Ingevolge artikel 134, tweede lid, besluit het CBR tot ongeldigverklaring van het rijbewijs indien de uitslag van het onderzoek daartoe aanleiding geeft. Bij ministeriële regeling worden de gevallen aangewezen waarin daarvan sprake is.
Ingevolge artikel 27, aanhef en onder b, van de Regeling maatregelen rijvaardigheid en geschiktheid 2011 besluit het CBR tot ongeldigverklaring van het rijbewijs als bedoeld in artikel 134, derde (lees: tweede) lid, van de Wvw 1994, indien de uitslag van het onderzoek, respectievelijk de onderzoeken, inhoudt dat betrokkene niet voldoet aan de bij ministeriële regeling vastgestelde eisen met betrekking tot de lichamelijke en geestelijke geschiktheid voor het besturen van een of meer categorieën van motorrijtuigen.
Ingevolge artikel 2 van de Regeling eisen geschiktheid 2000 worden de eisen met betrekking tot de lichamelijke en geestelijke geschiktheid tot het besturen van motorrijtuigen vastgesteld overeenkomstig de bij deze regeling behorende bijlage.
In de Bijlage is in hoofdstuk 8 "Psychiatrische stoornissen" in paragraaf 8.8 "Misbruik van psychoactieve middelen (zoals alcohol en drugs)" bepaald dat voor de beoordeling of sprake is van misbruik van psychoactieve middelen een specialistisch rapport is vereist. Personen die misbruik maken van dergelijke middelen zijn zonder meer ongeschikt.
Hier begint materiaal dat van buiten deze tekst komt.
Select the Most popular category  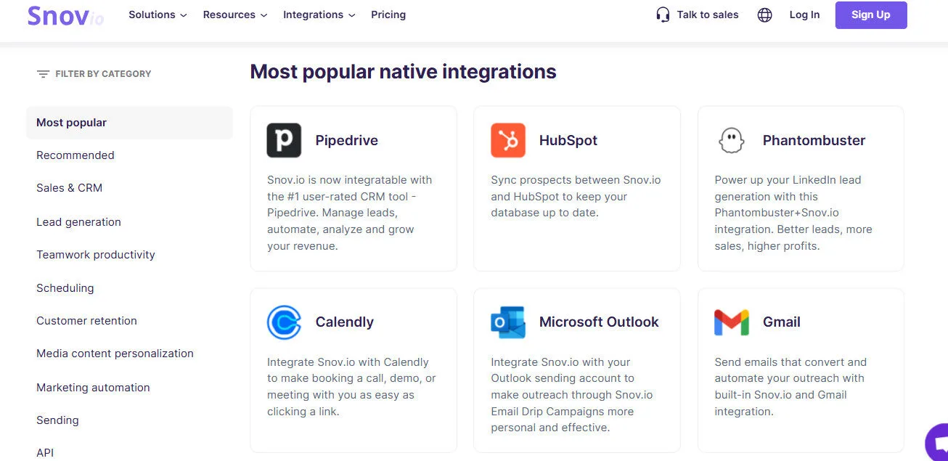(71, 122)
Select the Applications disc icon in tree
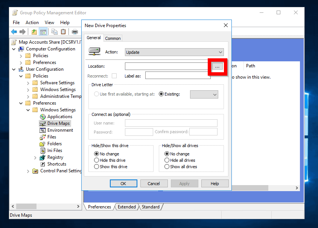318x228 pixels. [x=43, y=117]
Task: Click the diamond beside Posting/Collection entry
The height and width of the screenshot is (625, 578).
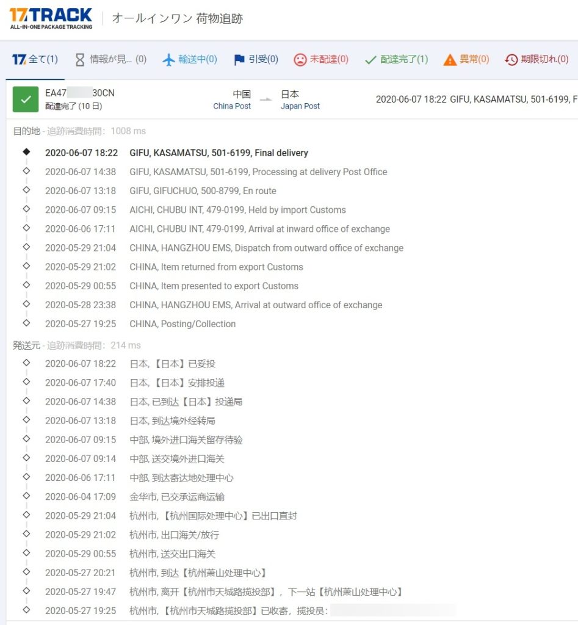Action: 25,323
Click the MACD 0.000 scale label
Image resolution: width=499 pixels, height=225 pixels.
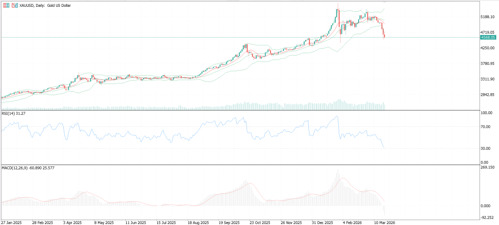[486, 205]
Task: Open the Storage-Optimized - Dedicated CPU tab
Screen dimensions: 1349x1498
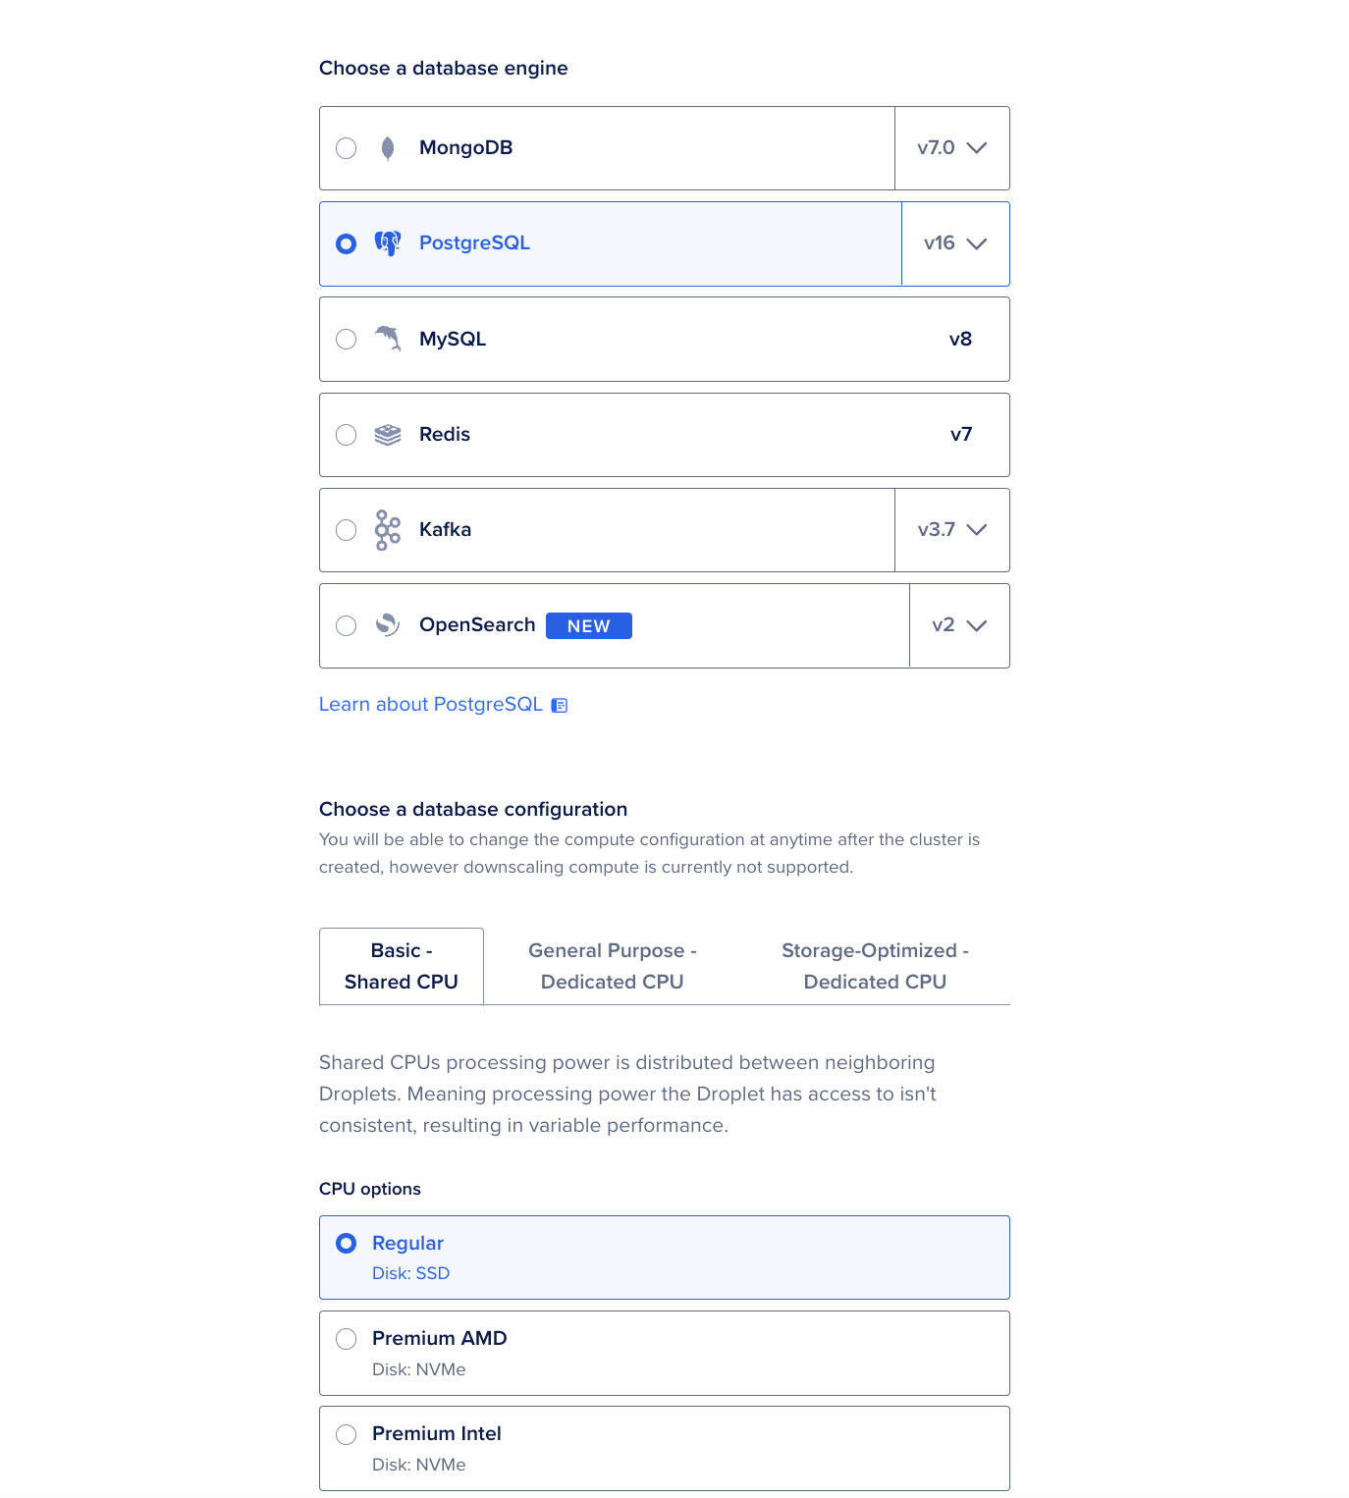Action: [874, 966]
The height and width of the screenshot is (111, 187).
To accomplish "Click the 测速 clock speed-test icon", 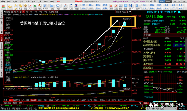I will (x=25, y=7).
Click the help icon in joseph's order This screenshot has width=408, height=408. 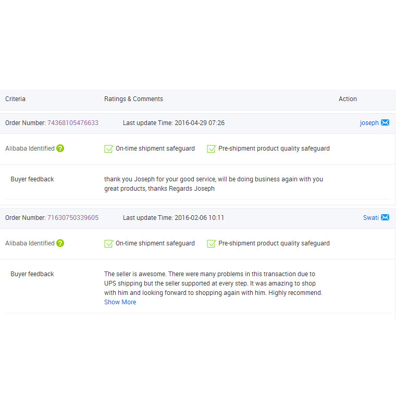(60, 149)
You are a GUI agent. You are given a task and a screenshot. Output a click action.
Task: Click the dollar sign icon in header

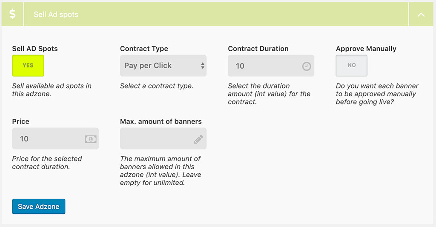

Indien zij aannemelijk of aantoonbaar zijn gestopt met dit misbruik, dient een recidiefvrije periode van een jaar te zijn gepasseerd voordat zij door middel van een herkeuring — op basis van een specialistisch rapport — geschikt kunnen worden geacht. Een strenge opstelling van de keurend arts is aangewezen, gezien de gevaren die het gebruik van deze middelen oplevert voor de verkeersveiligheid.